Text —

★ ★ ★ ★ ★

Heute einmal etwas Kurzes und Einfaches:
Frage
Die Wörterbücher verzeichnen die Schreibweise „Big Data“ ohne Bindestrich (z. B. hier). Kann ich dieses Muster (Big = Adjektiv; Data = Substantiv) auch auf das Wort „Smart Factory“ übertragen oder ist hier die Schreibweise mit Bindestrich korrekt?
Antwort
Guten Tag Herr R.,
hier ist der Bindestrich nach der amtlichen Regelung nicht möglich. Angebracht ist bei Verbindungen dieser Art die Getrenntschreibung und manchmal auch die Zusammenschreibung.
Substantivische Wortverbindungen aus dem Englischen, die aus einem Adjektiv und einem Substantiv bestehen, werden getrennt geschrieben:
High Society
Public Domain
Human Resources
Big Data
Dabei werden beide Teile der Verbindung mit großen Anfangsbuchstaben geschrieben. Wenn das Adjektiv die Hauptbetonung trägt, kann auch zusammengeschrieben werden:
Big Band o. Bigband
Small Talk o. Smalltalk
Smart Phone o. Smartphone
Smart Factory (o. Smartfactory)
Das zusammengeschriebene „Smartfactory“ steht in Klammern, weil es zwar nach der Regel möglich ist, aber offenbar kaum vorkommt.
Die entsprechende Regel finden Sie hier.
Mit freundlichen Grüßen
Dr. Bopp
Da ein Bindestrich generell zur Hervorhebung einzelner Bestandteile möglich ist (§ 45 (1)), müssten eigentlich auch Schreibweisen möglich sein wie „Small-Talk“ (vorausgesetzt, „Smalltalk“ ist möglich, was es ja auch ist).

★ ★ ★ ★ ★

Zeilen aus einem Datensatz
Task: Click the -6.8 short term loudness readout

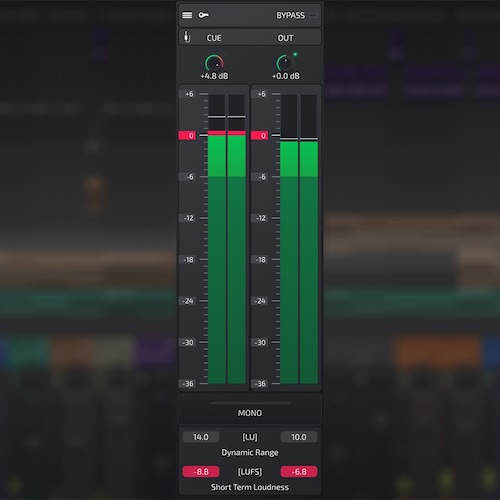Action: click(x=299, y=472)
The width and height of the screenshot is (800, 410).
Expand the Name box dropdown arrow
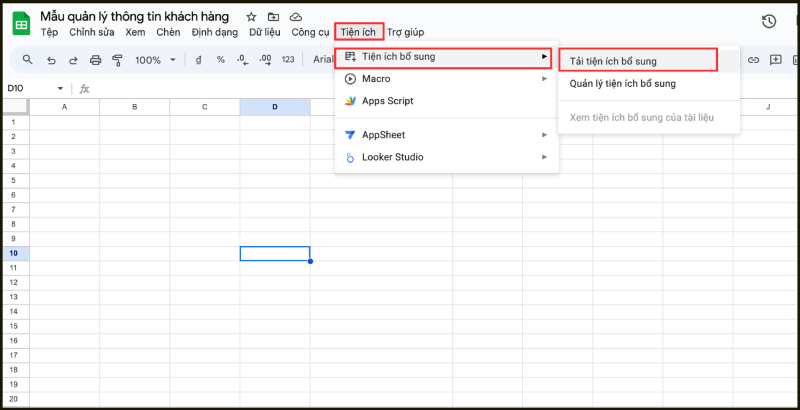click(x=60, y=88)
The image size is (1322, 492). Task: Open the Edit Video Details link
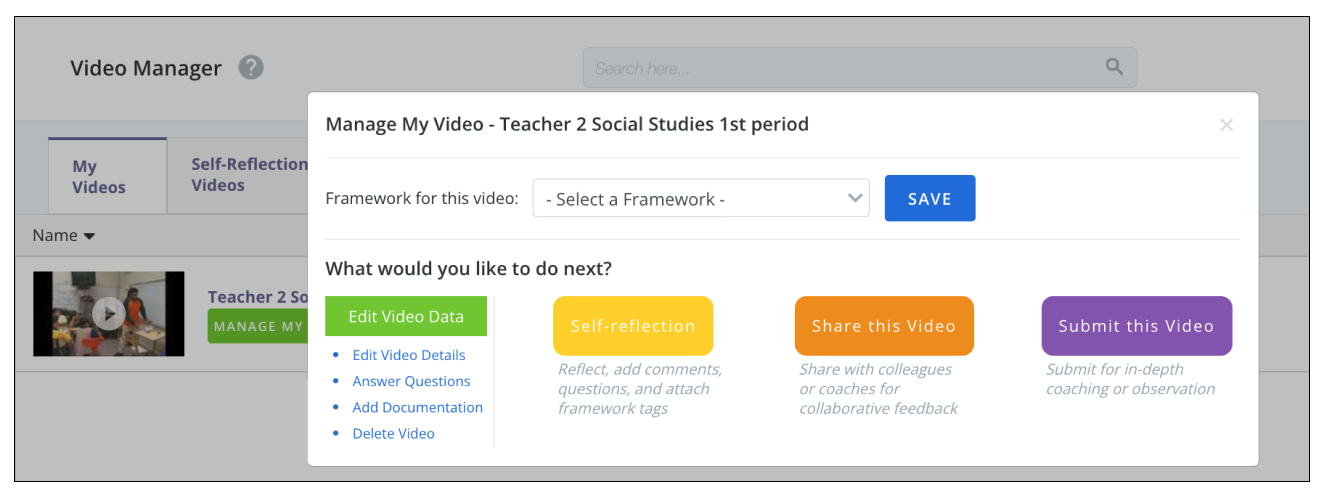(409, 355)
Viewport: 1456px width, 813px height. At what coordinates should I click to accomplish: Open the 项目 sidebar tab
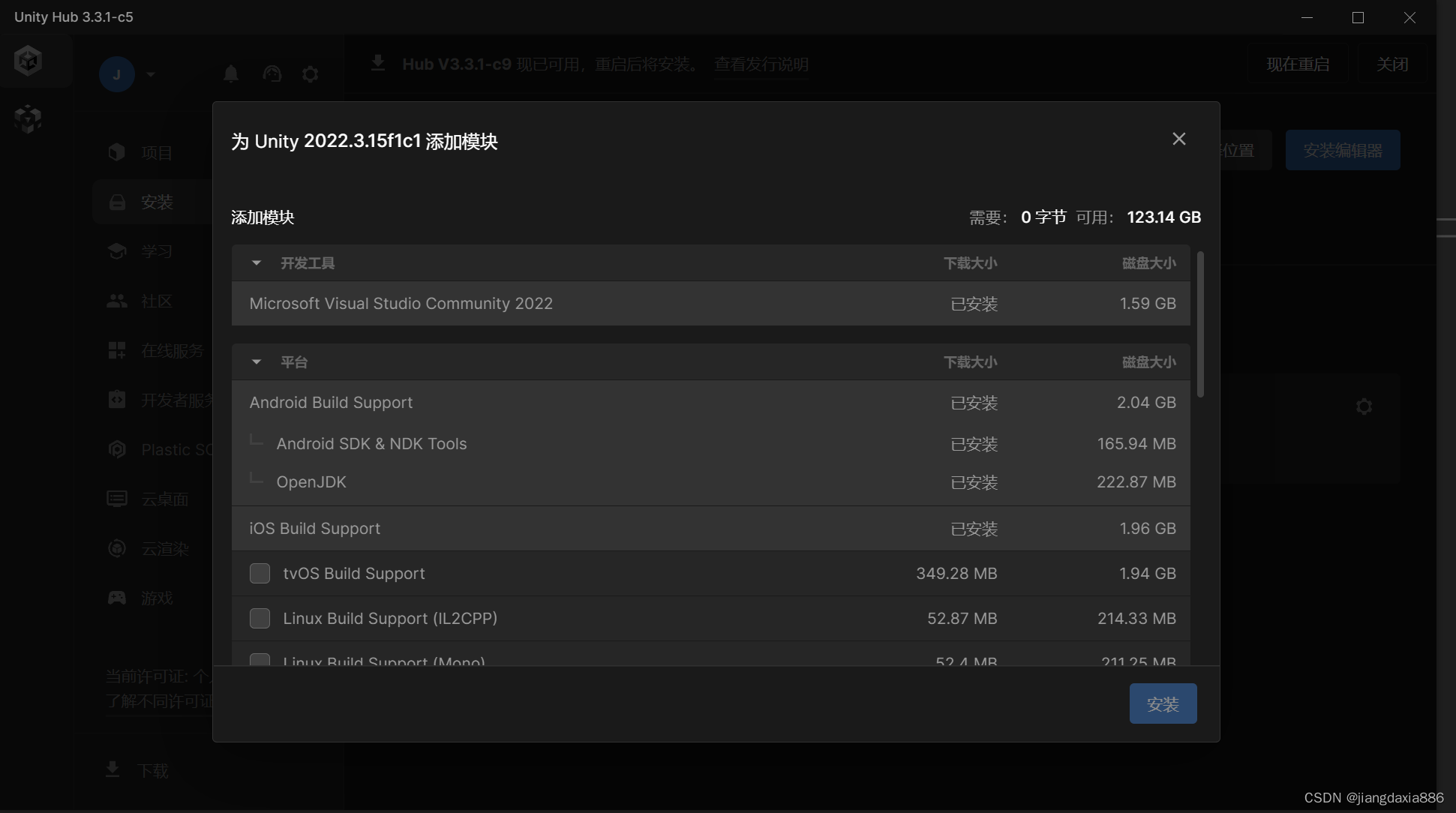tap(156, 153)
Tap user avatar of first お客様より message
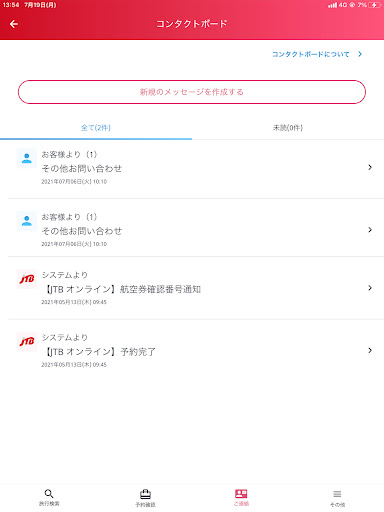The height and width of the screenshot is (512, 384). 27,158
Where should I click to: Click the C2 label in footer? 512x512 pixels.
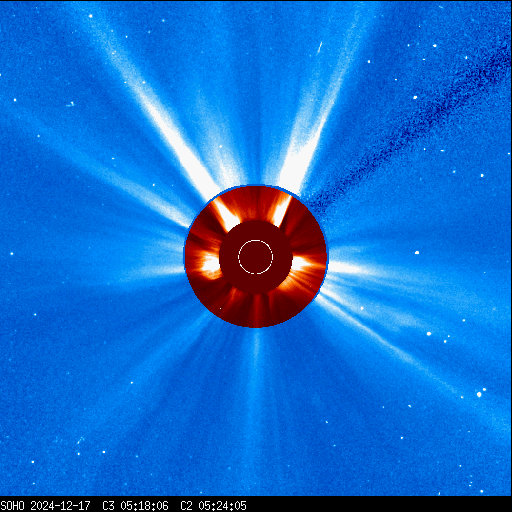(x=186, y=506)
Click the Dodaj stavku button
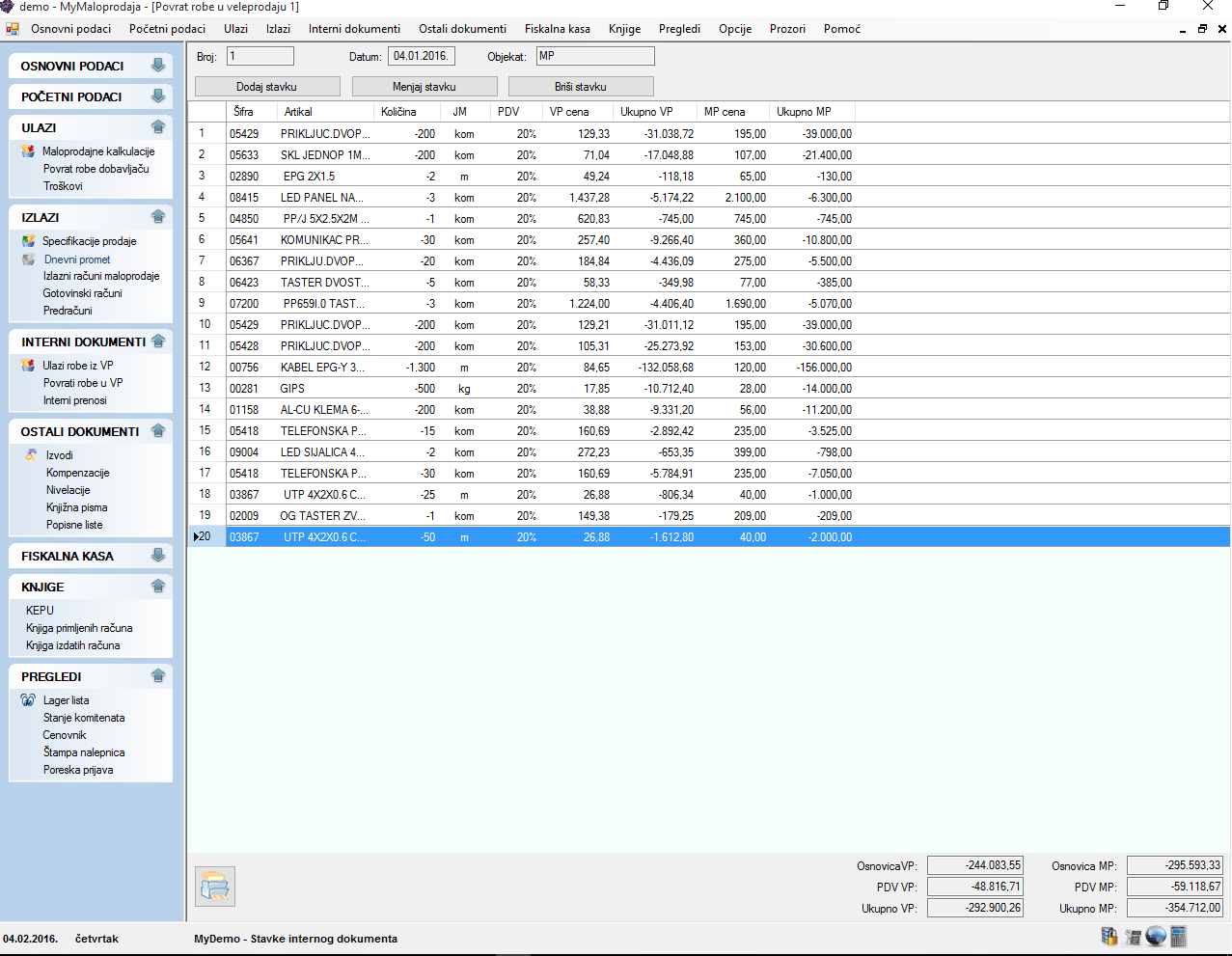This screenshot has height=956, width=1232. [267, 87]
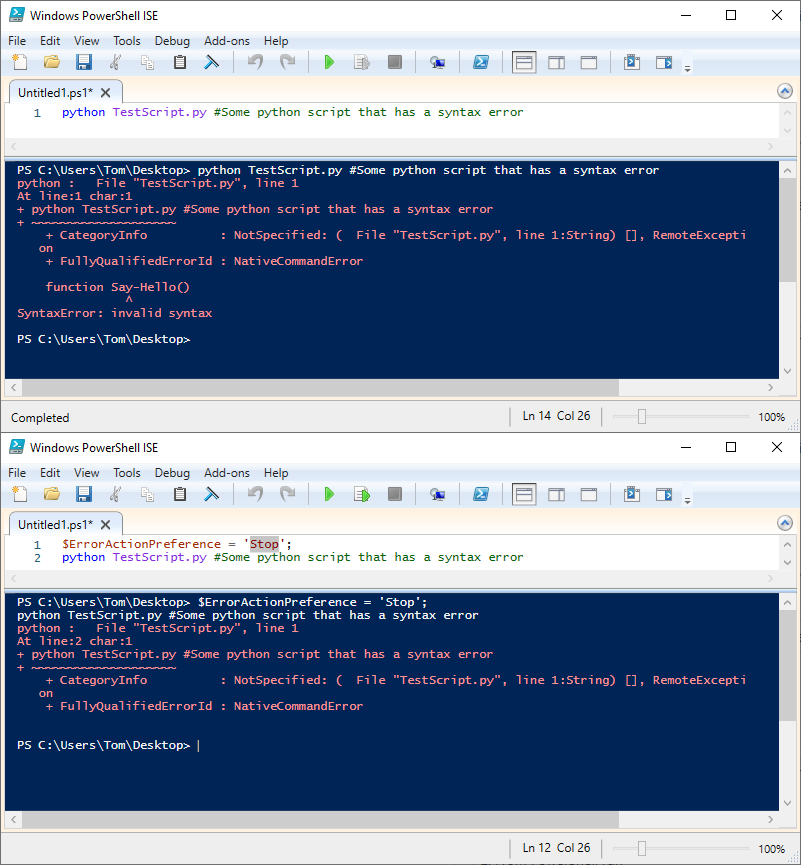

★ ★ ★ ★ ★

Zu bearbeiten —
A) Beantworte anhand des Textes über englische Wortverbindungen die folgenden Fragen:
(i) Wie werden substantivische Wortverbindungen aus dem Englischen geschrieben, die aus einem Adjektiv und einem Substantiv bestehen?
(ii) Aus welchem Grund steht „Smartfactory“ in Klammern?
(iii) Welcher Paragraf wird für den Bindestrich zur Hervorhebung einzelner Bestandteile angegeben?
B) Nenne alle Wortverbindungen, für die der Text über englische Wortverbindungen neben der getrennten auch eine zusammengeschriebene Form angibt. Führe jeweils beide Formen auf.
C) Gib alles von „Mit freundlichen Grüßen“ bis hinunter zu „ja auch ist).“ aus dem Text über englische Wortverbindungen wieder und ersetze dabei „Schreibweisen“ durch „Schreibungen“.

Erwartete Lösungen —
A)
(i) Sie werden getrennt geschrieben, und beide Teile erhalten große Anfangsbuchstaben.
(ii) Die Zusammenschreibung ist nach der Regel zwar möglich, kommt aber offenbar kaum vor.
(iii) § 45 (1)

B)
Big Band / Bigband
Small Talk / Smalltalk
Smart Phone / Smartphone
Smart Factory / Smartfactory

C)
Mit freundlichen Grüßen
Dr. Bopp
Da ein Bindestrich generell zur Hervorhebung einzelner Bestandteile möglich ist (§ 45 (1)), müssten eigentlich auch Schreibungen möglich sein wie „Small-Talk“ (vorausgesetzt, „Smalltalk“ ist möglich, was es ja auch ist).